I chose this name to emphasize two complementary dimensions of modern computational reasoning:
- Inference under Constraints: Performing search, optimization, and verification within fixed hard constraints (logical, safety, feasibility) and soft objectives (costs, losses, rewards).
- Meta-Inference over Constraints: Treating constraints themselves as variables to be learned, abstracted, relaxed, or synthesized—optimizing over the space of possible specifications, abstractions, and reward functions.
This dual perspective transcends the narrower notion of “constrained optimization,” which implies only minimizing an objective subject to fixed conditions. Our terminology captures both optimizing within constraints and optimizing the constraints themselves, ensuring the framework is both comprehensive and nuanced.
Unifying Perspective: Structured Inference Over Constraints
Core Schema
- Domain ($\mathcal{S}$): states, proofs, parameters, programs, policies, etc.
- Hard Constraints ($C(s)$): logical conditions, safety properties, specification adherence.
- Soft Constraints / Objectives ($f(s)$): cost, loss, reward, simplicity, error metrics.
- Constraint Space (optional, $\mathcal{C}$): for learning, abstracting, or optimizing the constraints themselves.
Inference Goals
- Search: Find $s$ such that $C(s) = \text{true}$ (e.g., pathfinding, CSPs, SAT solving).
- Optimization: Find $s^* = \arg\min_{C(s)} f(s)$ (e.g., numeric optimization, reinforcement learning).
- Learning / Synthesis: Infer $\theta$ or $(s, C)$ to minimize loss and fit data or examples (e.g., supervised learning, inverse reinforcement learning).
- Theorem Proving: Search over proof trees or derivation sequences $s$ such that $C(s)$ is a valid proof (e.g., Metamath, Coq, HOL).
- Formal Verification: Show $\forall s, C(s)$ holds, or find $s$ that violates it (e.g., symbolic model checking of DTMCs against PCTL or LTL specifications).
Example Instantiations
- Pathfinding and Classical Search
- $\mathcal{S}$: possible paths or action sequences
- $C(s)$: reaches goal state without violating constraints (e.g., obstacles, bounds)
- $f(s)$: path length or cost
- Goal: find an optimal or feasible path
- Constraint Satisfaction (CSP/SAT)
- $\mathcal{S}$: variable assignments
- $C(s)$: formula or predicate satisfaction
- $f$: none (pure feasibility search)
- Constrained Optimization
- $\mathcal{S} = \mathbb{R}^n$
- $C$: algebraic constraints (e.g., $Ax \leq b$)
- $f$: scalar cost or objective function
- Goal: find a feasible $s$ that minimizes $f(s)$
- Machine Learning (Classical Supervised Learning)
- $\mathcal{S}$: model parameters or function classes
- $C$: satisfies training or architectural constraints (e.g., parameter bounds, input-output type)
- $f$: prediction error or generalization loss on data
- Goal: learn a model that minimizes error while remaining feasible
- Theorem Proving
- $\mathcal{S}$: sequences of inference steps
- $C$: well-formed derivation from axioms to goal
- $f$: proof length, complexity, or heuristic score
- Formal Verification (Model Checking)
- $\mathcal{S}$: system executions or transition paths
- $C(s)$: satisfaction of probabilistic temporal logic formula (e.g., $P_{\geq 0.95}(\text{F } \text{safe})$ in a DTMC)
- $f$: counterexample length or probability of violation
- Abstraction & Meta-Inference
- $\mathcal{C}$: abstraction domains, specifications, or automata
- Goal: choose a constraint representation $C$ that balances tractability and precision
Where It’s Useful & Where It’s NOT
As a high-level conceptual map, not a one-size-fits-all solution.

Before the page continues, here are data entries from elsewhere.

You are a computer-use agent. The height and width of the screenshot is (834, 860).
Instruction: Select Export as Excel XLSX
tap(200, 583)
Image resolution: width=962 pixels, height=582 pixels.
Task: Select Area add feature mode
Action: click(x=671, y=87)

Pair it with deep domain knowledge, careful representation design, and human-centered considerations to build real-world intelligent systems.
Key Limits & Pitfalls
- Representation & Structure: Domain-specific grammars, inductive biases, and symbolic structures often lead to more efficient or meaningful solutions than generic formulations.
- Interaction & Dynamics: Real-time systems, human-in-the-loop setups, and multi-agent environments involve feedback loops and adaptivity beyond a single static solution $s$.
- Complexity Barriers: Many problems are undecidable or computationally hard (e.g., PSPACE-complete), which may not be obvious under this abstraction.
- Normative & Semantic Depth: Values like safety, fairness, or ethics often resist crisp formulation as $f$ or $C$ and require interpretability, stakeholder input, or procedural guarantees.